▶ [Data provided]
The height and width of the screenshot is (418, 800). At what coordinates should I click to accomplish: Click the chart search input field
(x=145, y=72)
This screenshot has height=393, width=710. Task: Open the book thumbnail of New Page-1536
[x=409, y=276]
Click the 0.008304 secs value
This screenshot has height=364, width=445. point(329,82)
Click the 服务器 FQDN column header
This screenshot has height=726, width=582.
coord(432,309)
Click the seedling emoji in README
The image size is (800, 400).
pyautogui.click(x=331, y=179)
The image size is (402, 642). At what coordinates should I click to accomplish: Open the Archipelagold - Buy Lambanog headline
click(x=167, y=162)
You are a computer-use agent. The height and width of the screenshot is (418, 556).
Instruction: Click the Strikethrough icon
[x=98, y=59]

...

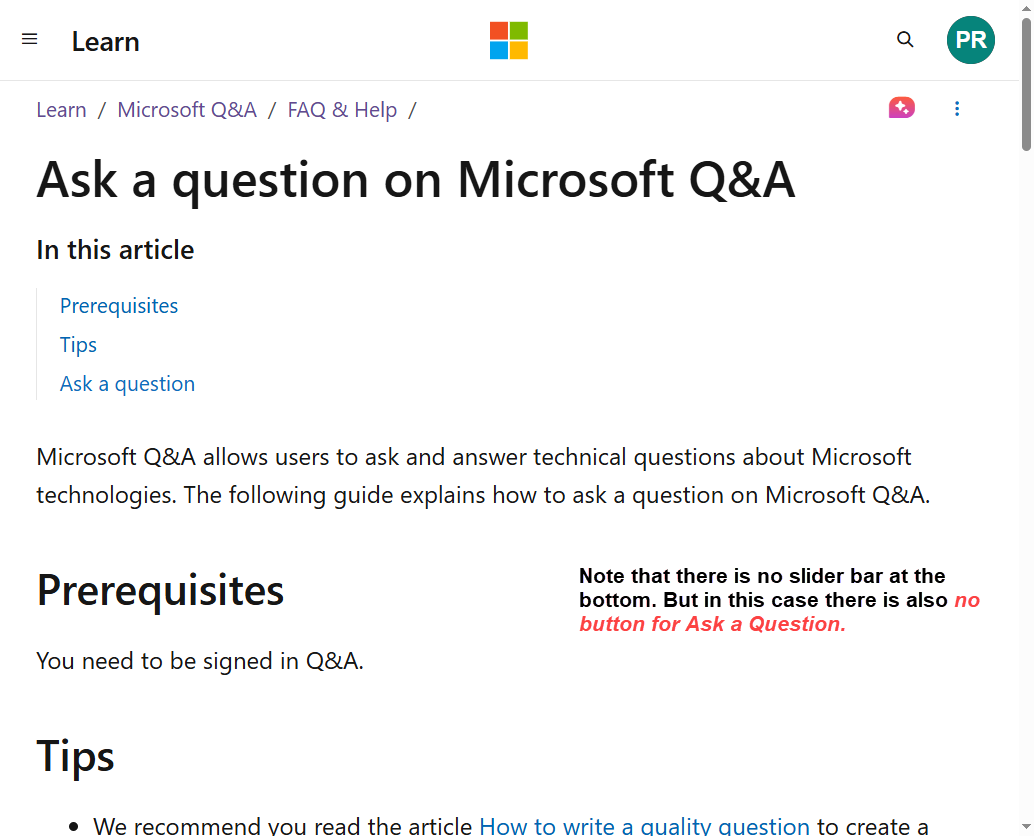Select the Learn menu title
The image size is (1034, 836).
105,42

---

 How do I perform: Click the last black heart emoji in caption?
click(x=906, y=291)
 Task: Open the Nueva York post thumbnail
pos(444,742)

▶ [Description of the task]
Keeping every character as it is, restate the lines above that run from the line with "The height and width of the screenshot is (418, 800)." through the line with "Click the seedling emoji in README", both included, and nothing else.

▶ [Response below]
The height and width of the screenshot is (418, 800). At what coordinates should I click to accomplish: Click the chart search input field
(x=145, y=72)
This screenshot has height=393, width=710. Task: Open the book thumbnail of New Page-1536
[x=409, y=276]
Click the 0.008304 secs value
This screenshot has height=364, width=445. point(329,82)
Click the 服务器 FQDN column header
This screenshot has height=726, width=582.
coord(432,309)
Click the seedling emoji in README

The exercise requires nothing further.